In Cultural Amnesia, Paul Celan:

There are no simplistic rules for poets: if there were, any duffer could write poetry. There are however, rules of thumb, and one of the best is that getting the focus off yourself gives you the best chance of tapping your personal experience."

William Hazlitt:

The hallmark of a seductive style is to extend natural speech rhythm over the distance of a complex sentence…Gore Vidal wrote in a prose style "that could express the most complicated argument as if it were being spoken."

"What is the use of being moral in a night-cellar, or wise in Bedlam?" wrote Hazlitt, reproducing the cadences of Sir Thomas Browne’s "splendid in ashes, and pompous in the grave." Echoes of a predecessor’s rhythm, pace and melody are rarely accidental says James. "These underlying templates are the true transmission tunnels of influence from writer to writer through the ages, and the hardest thing for scholarship to get at."
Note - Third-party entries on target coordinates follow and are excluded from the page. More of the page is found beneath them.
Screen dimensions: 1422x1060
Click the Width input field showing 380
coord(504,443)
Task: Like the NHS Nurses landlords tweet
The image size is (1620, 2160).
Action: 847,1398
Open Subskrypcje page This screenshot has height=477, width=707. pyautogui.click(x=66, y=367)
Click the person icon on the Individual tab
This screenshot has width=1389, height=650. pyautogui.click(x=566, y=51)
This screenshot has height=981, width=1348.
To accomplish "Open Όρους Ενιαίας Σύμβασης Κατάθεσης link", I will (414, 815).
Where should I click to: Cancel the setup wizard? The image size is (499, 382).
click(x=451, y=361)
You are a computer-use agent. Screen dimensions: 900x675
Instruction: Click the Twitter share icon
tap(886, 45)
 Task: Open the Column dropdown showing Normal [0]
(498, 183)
Clive James trashes Walter Benjamin

Posted in Authors and Books on May 7th, 2008

Dipping lately into Clive James’s Cultural Amnesia, an alphabetically organized listing of delightfully written brief lives. Here he is on Walter Benjamin’s sad fate:

…to have his name bandied about the intellectual world without very many of its inhabitants being quite sure why, apart from the vague idea that he was a literary critic who somehow got beyond literary criticism; he got up into the realm of theory, where critics rank as philosophers if they are hard enough to read. Clever always, he was clear seldom: a handy combination of talents for attaining oracular status…To write with scholarship and insight about the small change of culture was his calling card.

Karl Kraus…had an infallible ear for the kind of rhetoric whose only real subject is its own momentum

The lowly journalism of others, then and since, leaves his [Benjamin's] paroxysms of verbiage sounding inarticulate."